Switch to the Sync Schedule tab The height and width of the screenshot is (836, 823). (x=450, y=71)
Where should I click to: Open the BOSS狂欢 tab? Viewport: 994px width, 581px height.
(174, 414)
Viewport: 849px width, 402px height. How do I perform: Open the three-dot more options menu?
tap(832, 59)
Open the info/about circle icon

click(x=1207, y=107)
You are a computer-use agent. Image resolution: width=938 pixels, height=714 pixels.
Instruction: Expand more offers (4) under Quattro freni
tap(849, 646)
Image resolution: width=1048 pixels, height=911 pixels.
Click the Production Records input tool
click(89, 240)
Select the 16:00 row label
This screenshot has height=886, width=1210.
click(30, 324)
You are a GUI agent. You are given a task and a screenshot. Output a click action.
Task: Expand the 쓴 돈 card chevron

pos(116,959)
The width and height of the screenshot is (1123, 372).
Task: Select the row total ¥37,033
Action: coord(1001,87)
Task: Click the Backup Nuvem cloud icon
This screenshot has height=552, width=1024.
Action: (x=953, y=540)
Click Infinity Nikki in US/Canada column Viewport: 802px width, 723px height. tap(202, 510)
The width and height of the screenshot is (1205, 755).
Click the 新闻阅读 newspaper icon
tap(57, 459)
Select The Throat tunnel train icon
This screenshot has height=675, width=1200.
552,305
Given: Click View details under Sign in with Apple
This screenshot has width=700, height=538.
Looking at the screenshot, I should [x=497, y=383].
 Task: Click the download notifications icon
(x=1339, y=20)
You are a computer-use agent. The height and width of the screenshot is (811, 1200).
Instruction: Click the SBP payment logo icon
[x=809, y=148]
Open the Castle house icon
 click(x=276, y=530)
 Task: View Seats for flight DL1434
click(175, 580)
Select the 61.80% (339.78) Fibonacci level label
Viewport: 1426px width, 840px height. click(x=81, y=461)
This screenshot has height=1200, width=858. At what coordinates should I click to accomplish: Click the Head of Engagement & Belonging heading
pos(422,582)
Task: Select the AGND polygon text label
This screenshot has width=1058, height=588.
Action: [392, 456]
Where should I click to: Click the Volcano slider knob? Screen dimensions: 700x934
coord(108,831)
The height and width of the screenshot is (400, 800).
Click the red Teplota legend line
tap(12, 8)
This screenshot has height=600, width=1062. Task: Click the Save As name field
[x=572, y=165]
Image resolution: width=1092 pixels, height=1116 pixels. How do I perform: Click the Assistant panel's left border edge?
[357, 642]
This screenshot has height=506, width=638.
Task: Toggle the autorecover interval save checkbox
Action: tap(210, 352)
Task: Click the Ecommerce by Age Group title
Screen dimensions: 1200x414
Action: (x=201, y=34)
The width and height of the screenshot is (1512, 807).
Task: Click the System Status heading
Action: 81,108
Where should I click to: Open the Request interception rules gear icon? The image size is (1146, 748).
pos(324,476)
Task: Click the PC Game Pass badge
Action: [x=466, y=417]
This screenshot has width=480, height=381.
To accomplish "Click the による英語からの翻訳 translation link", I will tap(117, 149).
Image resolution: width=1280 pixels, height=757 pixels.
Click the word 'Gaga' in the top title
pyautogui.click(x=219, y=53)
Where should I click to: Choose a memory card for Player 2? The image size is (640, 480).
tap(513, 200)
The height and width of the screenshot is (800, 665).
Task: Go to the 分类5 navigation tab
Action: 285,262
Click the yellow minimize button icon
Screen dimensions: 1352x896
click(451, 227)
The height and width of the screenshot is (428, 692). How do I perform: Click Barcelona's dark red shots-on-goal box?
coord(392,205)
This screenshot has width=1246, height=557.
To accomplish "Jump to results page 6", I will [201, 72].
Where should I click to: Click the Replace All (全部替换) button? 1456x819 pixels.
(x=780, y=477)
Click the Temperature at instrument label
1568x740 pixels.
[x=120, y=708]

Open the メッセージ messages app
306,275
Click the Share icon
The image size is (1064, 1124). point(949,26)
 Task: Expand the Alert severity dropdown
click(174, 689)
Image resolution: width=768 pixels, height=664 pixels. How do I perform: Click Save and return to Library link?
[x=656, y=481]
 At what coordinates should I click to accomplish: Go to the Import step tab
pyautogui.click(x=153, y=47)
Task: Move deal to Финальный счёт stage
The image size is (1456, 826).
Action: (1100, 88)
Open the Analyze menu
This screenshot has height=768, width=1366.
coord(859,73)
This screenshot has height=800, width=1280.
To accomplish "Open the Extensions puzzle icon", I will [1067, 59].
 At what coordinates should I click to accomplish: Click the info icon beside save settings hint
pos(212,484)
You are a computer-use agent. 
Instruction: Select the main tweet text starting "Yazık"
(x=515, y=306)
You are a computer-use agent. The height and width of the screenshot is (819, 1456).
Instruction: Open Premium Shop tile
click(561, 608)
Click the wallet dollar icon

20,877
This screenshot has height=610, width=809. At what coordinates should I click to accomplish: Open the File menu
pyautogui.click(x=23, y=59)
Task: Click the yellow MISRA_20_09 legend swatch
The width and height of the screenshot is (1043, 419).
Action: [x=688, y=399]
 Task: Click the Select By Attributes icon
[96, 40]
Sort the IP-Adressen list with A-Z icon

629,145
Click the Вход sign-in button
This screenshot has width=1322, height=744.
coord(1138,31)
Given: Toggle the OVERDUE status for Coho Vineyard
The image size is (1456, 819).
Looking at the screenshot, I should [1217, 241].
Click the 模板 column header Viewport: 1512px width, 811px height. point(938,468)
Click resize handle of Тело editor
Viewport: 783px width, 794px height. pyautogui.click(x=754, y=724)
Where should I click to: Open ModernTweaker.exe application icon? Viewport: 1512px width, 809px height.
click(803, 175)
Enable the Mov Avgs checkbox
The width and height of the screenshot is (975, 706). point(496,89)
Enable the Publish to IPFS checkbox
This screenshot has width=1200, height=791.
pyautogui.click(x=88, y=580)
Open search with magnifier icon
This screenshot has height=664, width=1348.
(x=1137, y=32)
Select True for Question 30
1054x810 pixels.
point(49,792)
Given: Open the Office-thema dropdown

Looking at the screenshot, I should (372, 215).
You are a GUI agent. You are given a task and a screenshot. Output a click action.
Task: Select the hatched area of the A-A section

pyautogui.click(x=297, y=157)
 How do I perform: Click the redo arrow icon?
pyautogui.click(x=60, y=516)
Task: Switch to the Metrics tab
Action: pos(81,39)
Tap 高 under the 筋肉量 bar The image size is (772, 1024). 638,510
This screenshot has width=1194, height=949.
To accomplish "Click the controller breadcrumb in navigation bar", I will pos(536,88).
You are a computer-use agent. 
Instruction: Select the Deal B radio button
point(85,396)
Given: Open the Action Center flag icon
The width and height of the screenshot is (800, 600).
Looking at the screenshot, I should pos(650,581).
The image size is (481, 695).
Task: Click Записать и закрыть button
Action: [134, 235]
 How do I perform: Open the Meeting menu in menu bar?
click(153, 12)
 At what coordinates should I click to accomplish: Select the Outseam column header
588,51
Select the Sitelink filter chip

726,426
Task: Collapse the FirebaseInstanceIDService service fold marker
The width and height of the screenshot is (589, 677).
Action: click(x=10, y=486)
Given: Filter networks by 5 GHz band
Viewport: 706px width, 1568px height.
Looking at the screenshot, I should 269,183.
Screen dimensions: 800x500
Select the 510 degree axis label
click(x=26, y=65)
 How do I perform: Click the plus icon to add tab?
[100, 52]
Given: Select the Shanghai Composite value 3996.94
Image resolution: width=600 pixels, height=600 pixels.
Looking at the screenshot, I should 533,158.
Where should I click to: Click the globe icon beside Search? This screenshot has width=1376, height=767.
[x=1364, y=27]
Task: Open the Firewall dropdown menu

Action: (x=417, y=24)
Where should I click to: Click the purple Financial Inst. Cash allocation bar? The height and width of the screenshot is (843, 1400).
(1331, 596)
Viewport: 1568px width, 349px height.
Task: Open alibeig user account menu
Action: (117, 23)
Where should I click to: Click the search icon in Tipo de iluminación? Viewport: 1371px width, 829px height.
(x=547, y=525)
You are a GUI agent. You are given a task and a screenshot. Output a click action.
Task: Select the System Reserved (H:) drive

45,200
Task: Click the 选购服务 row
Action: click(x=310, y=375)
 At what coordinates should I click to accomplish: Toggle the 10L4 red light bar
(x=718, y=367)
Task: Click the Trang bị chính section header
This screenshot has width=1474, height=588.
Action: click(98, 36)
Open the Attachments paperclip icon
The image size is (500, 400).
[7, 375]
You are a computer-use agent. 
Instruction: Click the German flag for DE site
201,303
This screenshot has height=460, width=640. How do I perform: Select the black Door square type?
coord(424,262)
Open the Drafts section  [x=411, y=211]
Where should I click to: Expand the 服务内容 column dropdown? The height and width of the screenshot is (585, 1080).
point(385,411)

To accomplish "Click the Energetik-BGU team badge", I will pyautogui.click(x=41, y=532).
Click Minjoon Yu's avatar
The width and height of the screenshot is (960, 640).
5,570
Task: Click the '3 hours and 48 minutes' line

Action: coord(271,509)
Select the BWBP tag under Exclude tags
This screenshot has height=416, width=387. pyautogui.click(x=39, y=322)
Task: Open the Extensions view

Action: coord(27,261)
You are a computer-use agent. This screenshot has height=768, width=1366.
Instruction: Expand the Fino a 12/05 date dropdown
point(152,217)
***
## [Task description]
Copy out, unchanged, everything in the listing from the line containing "Where should I click to: Choose" down to the line containing "click(174, 689)", including both of those lines.

## [Full answer]
Where should I click to: Choose a memory card for Player 2? The image size is (640, 480).
tap(513, 200)
The height and width of the screenshot is (800, 665).
Task: Go to the 分类5 navigation tab
Action: 285,262
Click the yellow minimize button icon
Screen dimensions: 1352x896
click(451, 227)
The height and width of the screenshot is (428, 692). How do I perform: Click Barcelona's dark red shots-on-goal box?
coord(392,205)
This screenshot has width=1246, height=557.
To accomplish "Jump to results page 6", I will [201, 72].
Where should I click to: Click the Replace All (全部替换) button? 1456x819 pixels.
(x=780, y=477)
Click the Temperature at instrument label
1568x740 pixels.
[x=120, y=708]

Open the メッセージ messages app
306,275
Click the Share icon
The image size is (1064, 1124). point(949,26)
 Task: Expand the Alert severity dropdown
click(174, 689)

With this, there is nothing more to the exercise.